Este ato de relembrar reconecta a mulher à sua essência verdadeira e lhe devolve a consciência do seu poder sagrado de gerar, nutrir e criar, seja uma vida, seja um projeto, seja o que ela quiser!

Abrem-se novos portais, novos caminhos para sentir a plenitude, a harmonia, a magia de Ser Mulher!

Oferecer novamente seu sangue lunar à Terra, à Grande Mãe, à Deusa, é um ato de humildade e muita gratidão, uma reverência.

Plantar a sua lua é ritualizar seu potencial de abertura psíquica onde a consciência de agradecer, saber pedir e reconhecer os caminhos para receber legitimam seus lugares.

É uma prática que pode ser simples e muito poderosa.

Primeiro você precisa escolher uma forma de coletar o seu sangue. 

Pode ser através de coletores menstruais ou bioabsorventes.
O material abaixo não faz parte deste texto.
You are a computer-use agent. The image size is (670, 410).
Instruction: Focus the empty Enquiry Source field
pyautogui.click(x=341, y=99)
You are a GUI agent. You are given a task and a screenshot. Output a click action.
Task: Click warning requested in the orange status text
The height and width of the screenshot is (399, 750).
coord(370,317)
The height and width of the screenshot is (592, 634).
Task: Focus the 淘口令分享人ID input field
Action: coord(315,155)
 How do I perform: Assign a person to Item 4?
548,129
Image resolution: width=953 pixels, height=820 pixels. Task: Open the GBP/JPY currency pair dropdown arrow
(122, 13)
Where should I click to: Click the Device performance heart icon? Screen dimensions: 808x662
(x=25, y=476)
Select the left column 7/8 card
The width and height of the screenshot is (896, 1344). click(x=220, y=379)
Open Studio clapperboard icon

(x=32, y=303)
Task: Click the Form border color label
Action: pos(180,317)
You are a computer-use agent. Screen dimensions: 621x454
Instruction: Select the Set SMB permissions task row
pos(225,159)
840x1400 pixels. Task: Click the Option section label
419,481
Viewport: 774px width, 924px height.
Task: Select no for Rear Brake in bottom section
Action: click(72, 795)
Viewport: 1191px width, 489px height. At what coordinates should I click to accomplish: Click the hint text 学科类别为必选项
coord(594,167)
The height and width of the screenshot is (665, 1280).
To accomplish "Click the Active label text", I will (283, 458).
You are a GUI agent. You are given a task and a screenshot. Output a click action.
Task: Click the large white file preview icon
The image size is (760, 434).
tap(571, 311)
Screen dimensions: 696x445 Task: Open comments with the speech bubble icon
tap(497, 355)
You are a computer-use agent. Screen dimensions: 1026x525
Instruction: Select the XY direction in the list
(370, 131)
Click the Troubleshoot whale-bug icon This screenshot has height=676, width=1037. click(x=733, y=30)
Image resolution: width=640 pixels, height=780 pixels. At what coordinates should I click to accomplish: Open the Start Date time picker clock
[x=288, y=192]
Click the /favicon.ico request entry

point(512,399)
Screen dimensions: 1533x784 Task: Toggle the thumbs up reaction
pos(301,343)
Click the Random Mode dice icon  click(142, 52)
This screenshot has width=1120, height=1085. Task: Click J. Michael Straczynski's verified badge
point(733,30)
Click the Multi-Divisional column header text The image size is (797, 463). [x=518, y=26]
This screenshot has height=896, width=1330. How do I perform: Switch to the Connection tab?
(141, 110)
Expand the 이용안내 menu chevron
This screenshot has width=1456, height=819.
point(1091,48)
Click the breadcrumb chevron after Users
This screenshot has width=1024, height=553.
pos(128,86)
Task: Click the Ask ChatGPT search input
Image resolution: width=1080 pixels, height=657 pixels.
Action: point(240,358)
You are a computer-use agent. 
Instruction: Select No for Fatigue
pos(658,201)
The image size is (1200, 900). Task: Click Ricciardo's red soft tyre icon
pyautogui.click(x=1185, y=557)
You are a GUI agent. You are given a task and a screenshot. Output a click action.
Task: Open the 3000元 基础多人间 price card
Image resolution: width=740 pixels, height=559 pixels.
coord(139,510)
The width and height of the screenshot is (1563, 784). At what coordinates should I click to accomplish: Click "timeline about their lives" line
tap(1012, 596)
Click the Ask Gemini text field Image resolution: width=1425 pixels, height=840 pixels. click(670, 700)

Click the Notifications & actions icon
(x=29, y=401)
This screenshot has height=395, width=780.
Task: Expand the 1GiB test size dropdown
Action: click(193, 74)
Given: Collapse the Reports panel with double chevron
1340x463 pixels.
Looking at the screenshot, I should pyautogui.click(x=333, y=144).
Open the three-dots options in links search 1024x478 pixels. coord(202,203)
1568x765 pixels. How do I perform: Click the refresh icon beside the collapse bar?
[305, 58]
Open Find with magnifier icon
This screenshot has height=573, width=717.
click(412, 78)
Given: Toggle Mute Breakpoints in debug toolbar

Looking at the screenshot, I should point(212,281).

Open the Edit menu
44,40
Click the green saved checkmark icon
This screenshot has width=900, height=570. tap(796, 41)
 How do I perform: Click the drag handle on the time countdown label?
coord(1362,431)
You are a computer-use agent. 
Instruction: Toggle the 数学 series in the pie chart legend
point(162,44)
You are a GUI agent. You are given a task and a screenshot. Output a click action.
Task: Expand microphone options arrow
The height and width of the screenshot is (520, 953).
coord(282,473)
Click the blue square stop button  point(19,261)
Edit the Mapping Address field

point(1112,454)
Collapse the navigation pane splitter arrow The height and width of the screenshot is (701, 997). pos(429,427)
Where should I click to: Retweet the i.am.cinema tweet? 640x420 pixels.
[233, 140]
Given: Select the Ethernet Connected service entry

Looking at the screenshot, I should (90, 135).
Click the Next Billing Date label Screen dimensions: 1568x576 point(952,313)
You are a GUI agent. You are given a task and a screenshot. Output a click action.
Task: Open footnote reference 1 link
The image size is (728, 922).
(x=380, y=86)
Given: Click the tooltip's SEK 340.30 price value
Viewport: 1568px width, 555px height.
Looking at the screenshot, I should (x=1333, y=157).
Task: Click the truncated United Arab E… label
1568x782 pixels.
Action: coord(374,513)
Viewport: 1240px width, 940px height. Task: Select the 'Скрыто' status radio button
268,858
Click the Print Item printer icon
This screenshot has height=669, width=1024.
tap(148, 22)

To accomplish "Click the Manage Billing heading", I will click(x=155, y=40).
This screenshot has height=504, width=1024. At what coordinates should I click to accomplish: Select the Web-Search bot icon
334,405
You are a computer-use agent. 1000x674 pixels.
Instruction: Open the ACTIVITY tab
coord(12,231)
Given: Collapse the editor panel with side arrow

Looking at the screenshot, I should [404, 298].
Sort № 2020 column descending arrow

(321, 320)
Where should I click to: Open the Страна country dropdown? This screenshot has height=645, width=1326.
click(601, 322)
Escolha um momento  tranquilo onde você se permite ter um tempo para interiorizar-se, traga à consciência sua intenção, pode ser um agradecimento, um pedido de cura, o que sentir… e derrame na terra seu sangue coletado. Pode ser na natureza ou mesmo num vaso de plantas pra quem mora em apartamento. 

O importante é o estado de atenção em estar oferecendo à terra seu sagrado processo, honrando e reconhecendo sua origem, seu ciclo natural, o ritmo da sua natureza interna.

Olhando para si, percebendo suas intenções, suas necessidades expandindo seu potencial criativo!